Div Rhino

Posted on Jan 31, 2021 • Edited on May 2, 2021

How to build a web scraper with Go and Colly

#go #webscraper #colly #tutorial

Originally posted on divrhino.com

Sometimes some things just don't have an API. In those kinds of cases, you can always just write a little web scraper to help you get the data you need. In this tutorial, we're going to learn how to build a web scraper. We will also learn how to save our scraped data into a JSON file. We're going to be working with Go and the Colly package. The Colly package will allow us to crawl, scrape and traverse the DOM.

Prerequisites

To follow along, you will need to have Go installed.

Setting up project directory

Let's get started. First, change into the directory where our projects are stored. In my case this would be the "Sites" folder, it may be different for you. Here we will create our project folder called rhino-scraper

cd Sites
mkdir rhino-scraper
cd rhino-scraper

In our rhino-scraper project folder, we'll create our main.go file. This will be the entry point of our app.

touch main.go

Initialising go modules

We will be using go modulesto handle dependencies in our project.

Running the following command will create a go.mod file.

go mod init example.com/rhino-scraper

We're going to be using the colly package to build our webscraper, so let's install that now by running:

go get github.com/gocolly/colly

You will notice that running the above command created a go.sum file. This file holds a list of the checksum and versions for our direct and indirect dependencies. It is used to validate the checksum of each dependency to confirm that none of them have been modified.

In the main.go file we created earlier, let's set up a basic package main and func main().

package main

func main() {}

Analysing the target page structure

For this tutorial we will be scraping some rhino facts from FactRetriever.com.

Below is a screenshot taken from the target page. We can see that each fact has a simple structure consisting of an id and a description.

Creating the fact struct

In our main.go file, we can write a Fact struct type to represent the structure of a rhino fact. A fact will have:

an ID that will be of type int, and
a description that will be of type string.

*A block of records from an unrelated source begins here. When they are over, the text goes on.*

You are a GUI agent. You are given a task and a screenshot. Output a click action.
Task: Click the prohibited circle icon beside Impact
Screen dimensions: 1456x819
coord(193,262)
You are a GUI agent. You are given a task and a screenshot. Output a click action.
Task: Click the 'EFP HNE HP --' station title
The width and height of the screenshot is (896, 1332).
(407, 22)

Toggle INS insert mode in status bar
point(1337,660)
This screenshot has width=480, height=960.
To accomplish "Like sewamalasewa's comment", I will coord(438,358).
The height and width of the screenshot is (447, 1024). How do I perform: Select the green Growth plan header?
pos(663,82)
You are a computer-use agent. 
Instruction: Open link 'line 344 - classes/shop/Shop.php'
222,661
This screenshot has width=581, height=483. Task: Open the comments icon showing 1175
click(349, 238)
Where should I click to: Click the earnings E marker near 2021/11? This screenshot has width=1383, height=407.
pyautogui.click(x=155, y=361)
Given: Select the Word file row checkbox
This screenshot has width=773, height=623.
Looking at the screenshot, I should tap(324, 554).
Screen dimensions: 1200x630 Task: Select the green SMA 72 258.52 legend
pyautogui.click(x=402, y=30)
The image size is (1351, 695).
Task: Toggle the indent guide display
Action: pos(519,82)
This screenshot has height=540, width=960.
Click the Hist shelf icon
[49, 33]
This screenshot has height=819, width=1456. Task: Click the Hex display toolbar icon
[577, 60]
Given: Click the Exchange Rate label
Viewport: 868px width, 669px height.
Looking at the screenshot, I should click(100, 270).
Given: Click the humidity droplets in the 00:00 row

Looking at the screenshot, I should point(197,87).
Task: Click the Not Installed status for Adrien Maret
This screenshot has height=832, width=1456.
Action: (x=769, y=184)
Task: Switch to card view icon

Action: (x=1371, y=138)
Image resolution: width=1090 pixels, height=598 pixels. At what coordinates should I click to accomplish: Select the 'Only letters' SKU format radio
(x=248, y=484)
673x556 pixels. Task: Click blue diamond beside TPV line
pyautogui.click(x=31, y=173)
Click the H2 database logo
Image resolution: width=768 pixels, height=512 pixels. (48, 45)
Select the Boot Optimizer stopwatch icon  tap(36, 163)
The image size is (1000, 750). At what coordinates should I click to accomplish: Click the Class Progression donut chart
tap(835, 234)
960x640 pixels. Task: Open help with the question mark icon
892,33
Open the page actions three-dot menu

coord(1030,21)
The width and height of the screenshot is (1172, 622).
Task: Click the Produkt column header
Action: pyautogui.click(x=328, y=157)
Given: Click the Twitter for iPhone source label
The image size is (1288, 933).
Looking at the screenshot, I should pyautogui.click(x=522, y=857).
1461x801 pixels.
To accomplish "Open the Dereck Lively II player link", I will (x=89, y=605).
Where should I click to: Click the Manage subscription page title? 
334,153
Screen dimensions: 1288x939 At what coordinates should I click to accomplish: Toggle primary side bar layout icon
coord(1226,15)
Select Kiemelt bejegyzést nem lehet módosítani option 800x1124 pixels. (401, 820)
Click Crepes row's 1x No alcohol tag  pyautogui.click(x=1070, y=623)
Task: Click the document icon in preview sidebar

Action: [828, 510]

The Fact struct type, the ID field and the Description field are all capitalised because we want them to be available outside of package main.

package main

type Fact struct {
    ID          int    `json:"id"`
    Description string `json:"description"`
}

func main() {}

Inside of func main, we will create an empty slice to hold our facts. We will initialise it with length zero and append to it as we go. This slice will only be able to hold Facts.

package main

type Fact struct {
    ID          int    `json:"id"`
    Description string `json:"description"`
}

func main() {
    allFacts := make([]Fact, 0)
}

Using the Colly package

We will be importing a package called colly to provide us with the methods and functionality we'll need to build our web scraper.

package main

import "github.com/gocolly/colly"

type Fact struct {
    ID          int    `json:"id"`
    Description string `json:"description"`
}

func main() {
    allFacts := make([]Fact, 0)
}

Using the colly package, let's create a new collector and set it's allowed domains to be factretriever.com

package main

import "github.com/gocolly/colly"

type Fact struct {
    ID          int    `json:"id"`
    Description string `json:"description"`
}

func main() {
    allFacts := make([]Fact, 0)

    collector := colly.NewCollector(
        colly.AllowedDomains("factretriever.com", "www.factretriever.com"),
    )
}

HTML structure of a list of facts

If we inspect the HTML structure, we will see that the facts are list items inside an unordered list that has the class of factsList. Each fact list item has been assigned an id. We will use this id later.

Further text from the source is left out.